Michael Pound made an exasperated noise down deep in his throat. Yes, a crewman in a barrel had face-hardened steel between himself and the enemy’s attentions. An infantryman had nothing but his helmet, which wouldn’t even keep out small-arms fire. On the other hand, nobody used antibarrel cannon or antibarrel mines or Featherston Fizzes to try to knock out individual foot soldiers. Lieutenant Griffiths wasn’t thinking about that.
“There it is-about one o’clock,” Griffiths said. “Do you see it now, Sergeant?”
As Pound traversed the turret, he looked through the gunsight. Sure enough, there was the malignantly flashing machine-gun muzzle. “Yes, sir,” he said, and then, to the loader, “HE!”

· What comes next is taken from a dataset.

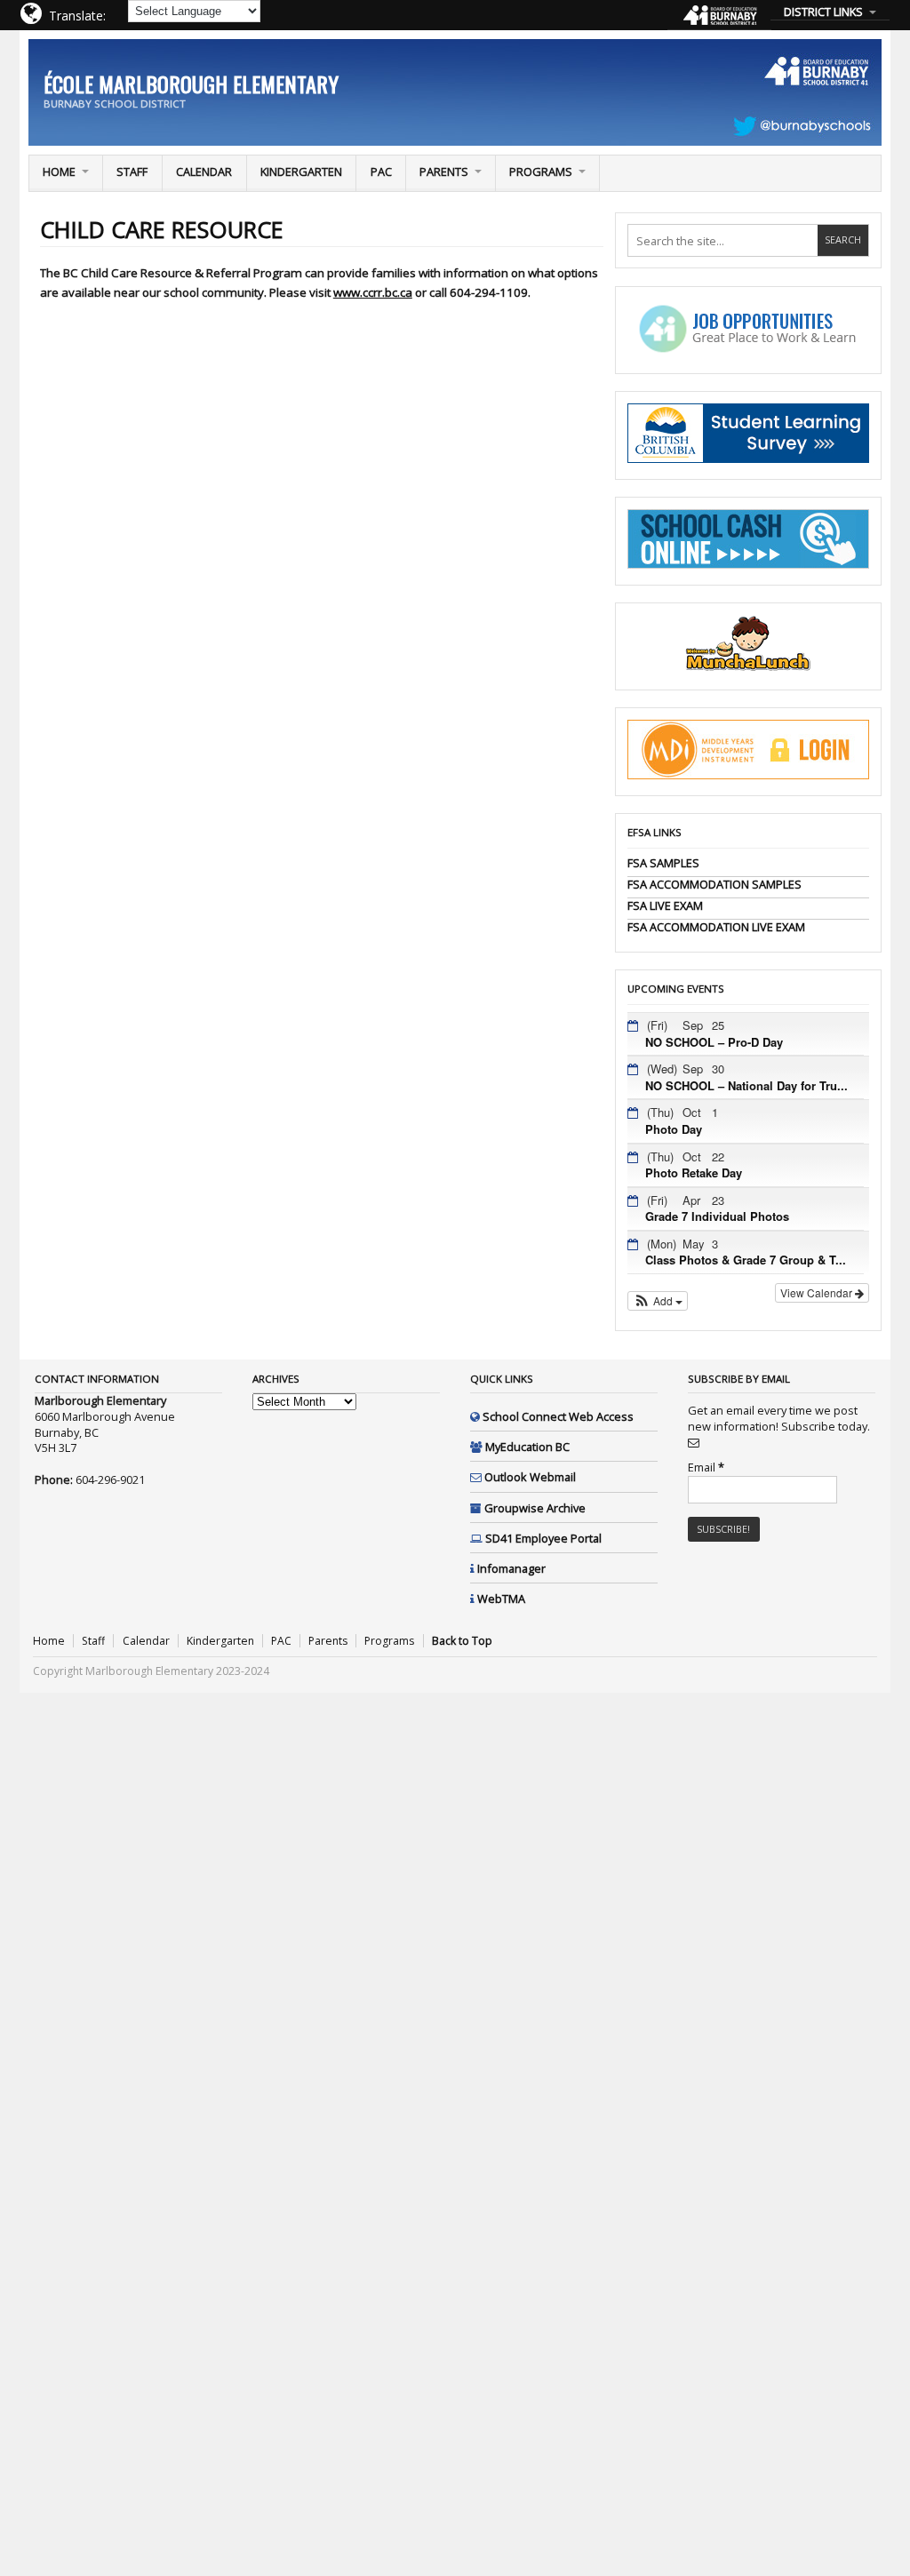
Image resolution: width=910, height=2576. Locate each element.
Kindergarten (301, 171)
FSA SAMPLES (663, 863)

“HE!” Bergman loaded a white-tipped high-explosive round into the breech.
The gun roared. The noise was tolerable inside the turret. To Lieutenant Griffiths, out there in the open, it must have been cataclysmic. Soldiers joked about artilleryman’s ear, but they were kidding on the square.
When the machine gun kept firing, Pound swore. A 2.4-inch HE shell just didn’t carry a big enough bursting charge to be very effective. He’d seen that in Pittsburgh, and he was seeing it again in among the trees here. “Give me another round,” he told Cecil Bergman.
“You got it, Sarge.” The loader slammed the shell home.
An instant before Pound fired, Don Griffiths groaned. Pound didn’t let himself pay attention till the second HE round was on the way. He saw the Confederate machine gun fly one way and a gunner, or some of a gunner, fly another. But he had no time to exult; Griffiths was slumping down into the turret.